▸ Provided records
────────

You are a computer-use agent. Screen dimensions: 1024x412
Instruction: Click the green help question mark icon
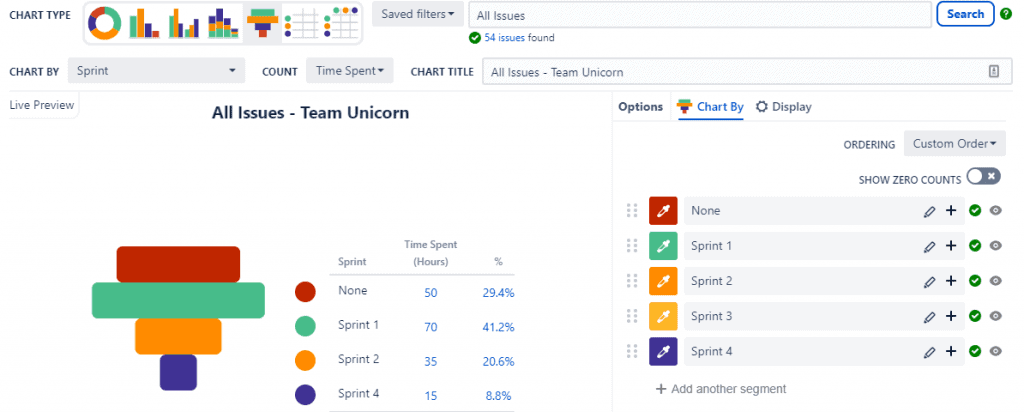[x=1005, y=14]
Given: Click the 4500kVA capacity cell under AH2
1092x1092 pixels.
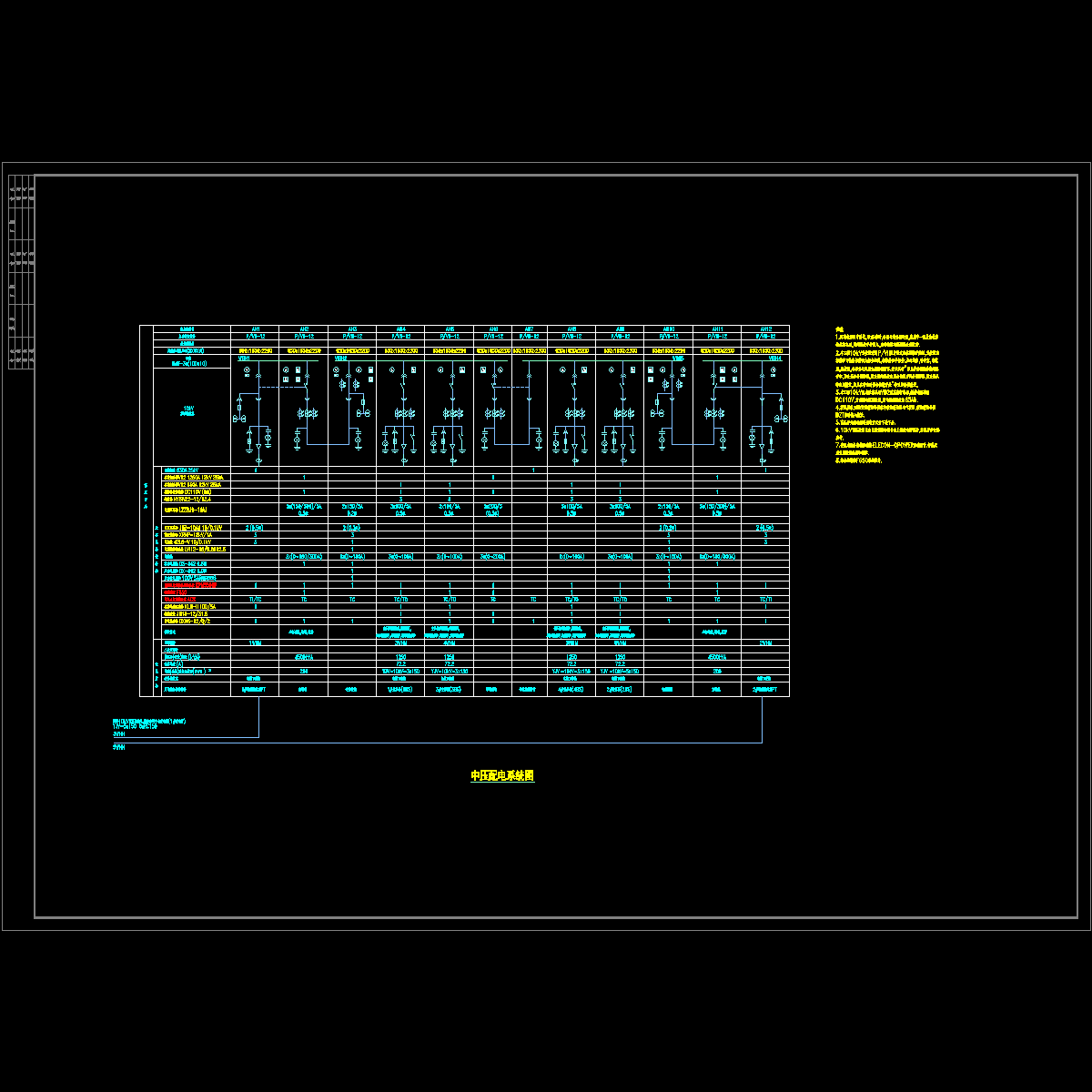Looking at the screenshot, I should 304,656.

────────

▸ Written instruction
Reproduce the text lines of both items above word for word, in their original order. Leave the pictures out of your answer.

▸ Output for this exercise
You are a computer-use agent. Screen dimensions: 1024x412
Instruction: Click the green help question mark icon
[x=1005, y=14]
Given: Click the 4500kVA capacity cell under AH2
1092x1092 pixels.
Looking at the screenshot, I should 304,656.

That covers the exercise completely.